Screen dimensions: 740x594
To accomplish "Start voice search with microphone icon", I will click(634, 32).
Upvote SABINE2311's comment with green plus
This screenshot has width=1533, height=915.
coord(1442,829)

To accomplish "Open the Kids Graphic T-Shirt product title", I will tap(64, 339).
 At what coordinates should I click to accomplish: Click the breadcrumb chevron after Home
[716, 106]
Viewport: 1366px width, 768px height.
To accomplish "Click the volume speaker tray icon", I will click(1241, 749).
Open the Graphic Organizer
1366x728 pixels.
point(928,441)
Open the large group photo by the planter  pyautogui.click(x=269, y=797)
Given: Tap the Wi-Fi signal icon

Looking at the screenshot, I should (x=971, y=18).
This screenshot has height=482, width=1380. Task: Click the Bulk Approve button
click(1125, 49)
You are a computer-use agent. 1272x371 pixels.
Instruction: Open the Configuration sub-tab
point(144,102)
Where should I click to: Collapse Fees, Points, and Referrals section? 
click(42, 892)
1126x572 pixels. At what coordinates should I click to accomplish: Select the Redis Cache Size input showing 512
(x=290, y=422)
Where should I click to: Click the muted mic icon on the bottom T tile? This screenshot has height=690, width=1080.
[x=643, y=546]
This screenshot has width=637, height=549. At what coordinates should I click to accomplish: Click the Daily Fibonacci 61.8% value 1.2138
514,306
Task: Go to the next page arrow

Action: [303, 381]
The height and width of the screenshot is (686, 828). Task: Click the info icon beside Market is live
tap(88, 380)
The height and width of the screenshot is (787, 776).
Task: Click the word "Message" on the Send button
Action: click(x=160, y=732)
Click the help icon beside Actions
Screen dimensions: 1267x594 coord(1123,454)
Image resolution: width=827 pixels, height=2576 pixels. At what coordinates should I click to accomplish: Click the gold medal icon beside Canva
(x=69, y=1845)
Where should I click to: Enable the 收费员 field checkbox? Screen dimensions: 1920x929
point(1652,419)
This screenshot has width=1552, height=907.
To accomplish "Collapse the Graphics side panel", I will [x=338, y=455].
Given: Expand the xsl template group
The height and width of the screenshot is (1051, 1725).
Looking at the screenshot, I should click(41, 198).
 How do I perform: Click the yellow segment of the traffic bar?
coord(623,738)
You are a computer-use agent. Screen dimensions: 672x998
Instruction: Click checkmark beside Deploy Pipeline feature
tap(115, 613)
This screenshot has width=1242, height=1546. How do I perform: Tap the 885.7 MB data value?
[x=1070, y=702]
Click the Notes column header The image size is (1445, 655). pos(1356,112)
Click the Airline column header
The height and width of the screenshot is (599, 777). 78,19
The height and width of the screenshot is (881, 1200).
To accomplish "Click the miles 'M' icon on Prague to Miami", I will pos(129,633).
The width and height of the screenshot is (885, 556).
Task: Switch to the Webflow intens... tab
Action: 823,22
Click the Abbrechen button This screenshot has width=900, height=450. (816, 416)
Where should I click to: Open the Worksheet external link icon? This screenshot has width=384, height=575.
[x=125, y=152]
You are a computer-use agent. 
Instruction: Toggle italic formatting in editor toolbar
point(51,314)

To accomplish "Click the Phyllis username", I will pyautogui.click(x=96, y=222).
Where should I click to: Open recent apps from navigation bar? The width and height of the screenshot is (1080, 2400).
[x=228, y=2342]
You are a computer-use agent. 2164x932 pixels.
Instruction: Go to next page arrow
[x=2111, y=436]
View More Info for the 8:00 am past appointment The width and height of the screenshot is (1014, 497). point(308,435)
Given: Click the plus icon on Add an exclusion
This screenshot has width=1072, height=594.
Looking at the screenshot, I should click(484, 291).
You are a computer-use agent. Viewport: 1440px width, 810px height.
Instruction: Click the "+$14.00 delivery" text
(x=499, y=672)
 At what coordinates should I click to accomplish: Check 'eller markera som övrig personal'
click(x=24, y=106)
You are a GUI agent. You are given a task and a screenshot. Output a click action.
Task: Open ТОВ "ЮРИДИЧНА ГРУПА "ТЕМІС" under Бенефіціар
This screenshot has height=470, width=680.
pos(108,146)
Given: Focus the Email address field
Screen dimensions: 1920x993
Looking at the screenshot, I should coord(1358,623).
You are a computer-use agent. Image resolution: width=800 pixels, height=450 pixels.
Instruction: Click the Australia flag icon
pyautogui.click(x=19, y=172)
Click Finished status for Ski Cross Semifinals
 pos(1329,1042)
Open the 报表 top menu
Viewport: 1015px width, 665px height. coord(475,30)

***

● Problem statement
The response must give every line from the material above that holds the string "computer".

● Exercise answer
You are a computer-use agent. 1272x371 pixels.
You are a computer-use agent. Screen dimensions: 672x998
You are a computer-use agent. 
You are a computer-use agent. 2164x932 pixels.
You are a computer-use agent. Viewport: 1440px width, 810px height.
You are a computer-use agent. Image resolution: width=800 pixels, height=450 pixels.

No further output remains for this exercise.